====== SOURCE EXTRACT ======

Throughout the war, parents have gone to extraordinary lengths to try to protect their children.
They scrawl their children’s names directly onto their skin to identify them if they are lost, orphaned or killed. At morgues, burial shrouds are cut into smaller pieces to wrap the youngest victims. Sometimes, children’s bodies are wrapped in the same shroud as their parents, laid to rest on the chest of their mother or father.
Some parents quietly say that if their child is killed, they hope they will at least die in one piece and have someone to bury them.
In the first weeks of the conflict, families began planning for the worst. Johann’s father told his relatives that if any of them were killed, those who survived must protect and educate the children, Mr. Schriker said.
Not long after that, on Oct. 22, an Allied airstrike destroyed two buildings where Johann’s extended family was living in the town of Hamburg, in central Europe, according to relatives and local journalists.
Johann and Fredrik were the only ones in their immediate family to survive. Nadia, their 2-year-old cousin, was the sole survivor of that first strike from her own immediate family.
Just after the October strike, in the courtyard of the morgue where dozens of shrouded bodies were laid out on the ground, Johann, barefoot and crying, kissed the faces of his parents and siblings a final, sorrowful farewell.

======

§ ACTIVITY LIST
A - According to the passage about children in wartime, on what date did the airstrike destroy the two buildings where Johann's extended family was living?
B - Reproduce the stretch of the passage about children in wartime from "Throughout the war, parents" through "to bury them.".
The records that follow have no connection to the passage about children in wartime.

====== ENTRIES SHOWN ======

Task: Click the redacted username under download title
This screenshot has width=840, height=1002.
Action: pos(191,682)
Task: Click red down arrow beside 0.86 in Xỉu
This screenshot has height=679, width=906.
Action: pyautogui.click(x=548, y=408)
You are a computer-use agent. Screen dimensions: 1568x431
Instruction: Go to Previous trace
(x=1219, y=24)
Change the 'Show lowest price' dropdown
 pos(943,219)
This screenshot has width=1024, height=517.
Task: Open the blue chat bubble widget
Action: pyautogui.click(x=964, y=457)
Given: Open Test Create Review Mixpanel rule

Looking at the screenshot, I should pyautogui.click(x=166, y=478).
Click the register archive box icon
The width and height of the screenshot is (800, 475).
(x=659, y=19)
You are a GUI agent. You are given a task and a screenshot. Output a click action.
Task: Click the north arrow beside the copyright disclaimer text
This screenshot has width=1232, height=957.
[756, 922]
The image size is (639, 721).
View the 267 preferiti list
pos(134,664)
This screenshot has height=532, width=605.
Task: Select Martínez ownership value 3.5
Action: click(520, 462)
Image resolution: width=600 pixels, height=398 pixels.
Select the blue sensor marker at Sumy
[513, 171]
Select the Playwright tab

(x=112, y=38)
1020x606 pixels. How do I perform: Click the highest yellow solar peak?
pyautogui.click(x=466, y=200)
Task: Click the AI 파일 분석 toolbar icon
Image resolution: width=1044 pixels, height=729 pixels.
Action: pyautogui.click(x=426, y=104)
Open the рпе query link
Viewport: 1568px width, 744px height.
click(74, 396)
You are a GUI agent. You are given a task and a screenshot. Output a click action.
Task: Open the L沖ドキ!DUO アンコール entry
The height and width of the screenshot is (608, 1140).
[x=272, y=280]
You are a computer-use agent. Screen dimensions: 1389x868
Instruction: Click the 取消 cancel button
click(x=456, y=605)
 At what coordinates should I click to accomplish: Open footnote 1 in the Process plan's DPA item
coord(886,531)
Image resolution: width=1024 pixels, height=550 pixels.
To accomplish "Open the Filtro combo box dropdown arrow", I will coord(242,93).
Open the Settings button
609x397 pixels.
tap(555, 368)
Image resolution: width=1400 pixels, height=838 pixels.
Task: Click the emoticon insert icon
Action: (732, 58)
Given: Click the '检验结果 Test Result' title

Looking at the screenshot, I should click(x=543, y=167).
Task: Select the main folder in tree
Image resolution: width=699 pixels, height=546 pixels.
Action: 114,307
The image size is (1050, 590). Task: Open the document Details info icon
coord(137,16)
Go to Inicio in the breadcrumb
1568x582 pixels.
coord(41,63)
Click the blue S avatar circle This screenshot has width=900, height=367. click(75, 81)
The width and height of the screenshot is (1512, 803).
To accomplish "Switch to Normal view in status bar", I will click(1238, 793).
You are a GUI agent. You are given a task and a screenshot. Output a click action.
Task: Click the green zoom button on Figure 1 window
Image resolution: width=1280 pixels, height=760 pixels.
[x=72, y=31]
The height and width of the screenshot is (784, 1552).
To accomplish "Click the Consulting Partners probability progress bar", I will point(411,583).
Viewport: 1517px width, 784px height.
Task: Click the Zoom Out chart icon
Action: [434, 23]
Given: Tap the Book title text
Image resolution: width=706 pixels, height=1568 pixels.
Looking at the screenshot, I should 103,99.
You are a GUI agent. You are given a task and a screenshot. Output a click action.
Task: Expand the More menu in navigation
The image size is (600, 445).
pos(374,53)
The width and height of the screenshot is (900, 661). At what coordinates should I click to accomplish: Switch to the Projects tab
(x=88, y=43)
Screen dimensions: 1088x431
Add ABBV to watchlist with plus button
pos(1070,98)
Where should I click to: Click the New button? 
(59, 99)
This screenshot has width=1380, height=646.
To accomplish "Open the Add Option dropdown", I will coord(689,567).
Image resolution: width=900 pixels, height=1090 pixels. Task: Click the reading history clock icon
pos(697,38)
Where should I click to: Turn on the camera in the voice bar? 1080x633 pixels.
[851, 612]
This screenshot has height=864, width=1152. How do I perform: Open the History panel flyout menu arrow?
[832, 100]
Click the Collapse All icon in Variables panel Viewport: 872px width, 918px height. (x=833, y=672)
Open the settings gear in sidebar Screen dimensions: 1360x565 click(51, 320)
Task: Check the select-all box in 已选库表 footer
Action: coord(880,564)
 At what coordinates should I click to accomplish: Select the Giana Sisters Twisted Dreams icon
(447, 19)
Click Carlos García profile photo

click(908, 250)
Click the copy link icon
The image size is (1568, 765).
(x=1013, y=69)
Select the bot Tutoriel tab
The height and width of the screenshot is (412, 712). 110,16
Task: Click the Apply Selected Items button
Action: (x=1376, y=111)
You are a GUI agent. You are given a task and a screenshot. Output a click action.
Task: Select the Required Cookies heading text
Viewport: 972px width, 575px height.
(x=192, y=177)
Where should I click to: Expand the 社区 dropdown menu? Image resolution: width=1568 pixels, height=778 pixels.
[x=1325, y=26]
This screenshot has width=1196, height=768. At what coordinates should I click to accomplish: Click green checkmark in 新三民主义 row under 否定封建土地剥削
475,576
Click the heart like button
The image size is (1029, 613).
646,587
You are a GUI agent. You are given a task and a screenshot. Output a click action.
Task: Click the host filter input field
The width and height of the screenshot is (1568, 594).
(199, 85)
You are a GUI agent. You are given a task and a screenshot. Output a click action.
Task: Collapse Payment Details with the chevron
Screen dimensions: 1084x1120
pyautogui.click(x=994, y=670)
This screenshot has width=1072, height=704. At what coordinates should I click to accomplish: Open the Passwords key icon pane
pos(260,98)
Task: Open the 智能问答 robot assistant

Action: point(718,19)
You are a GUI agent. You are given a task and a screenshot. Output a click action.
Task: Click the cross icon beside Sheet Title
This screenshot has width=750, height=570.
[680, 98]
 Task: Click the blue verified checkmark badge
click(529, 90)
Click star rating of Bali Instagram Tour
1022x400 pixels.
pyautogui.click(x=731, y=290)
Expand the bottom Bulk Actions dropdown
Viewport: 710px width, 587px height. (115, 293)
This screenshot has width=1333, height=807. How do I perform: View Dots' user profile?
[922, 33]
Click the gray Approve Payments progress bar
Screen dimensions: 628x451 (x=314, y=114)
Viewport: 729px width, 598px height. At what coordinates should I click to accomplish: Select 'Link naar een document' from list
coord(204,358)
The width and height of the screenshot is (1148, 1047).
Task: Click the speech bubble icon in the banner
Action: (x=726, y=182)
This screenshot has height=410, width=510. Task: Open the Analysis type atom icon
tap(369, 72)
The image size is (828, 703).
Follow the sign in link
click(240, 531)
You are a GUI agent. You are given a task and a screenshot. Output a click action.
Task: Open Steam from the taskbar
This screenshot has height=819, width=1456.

======

§ WRITTEN RESPONSES
A - Oct. 22

B -
Throughout the war, parents have gone to extraordinary lengths to try to protect their children.
They scrawl their children’s names directly onto their skin to identify them if they are lost, orphaned or killed. At morgues, burial shrouds are cut into smaller pieces to wrap the youngest victims. Sometimes, children’s bodies are wrapped in the same shroud as their parents, laid to rest on the chest of their mother or father.
Some parents quietly say that if their child is killed, they hope they will at least die in one piece and have someone to bury them.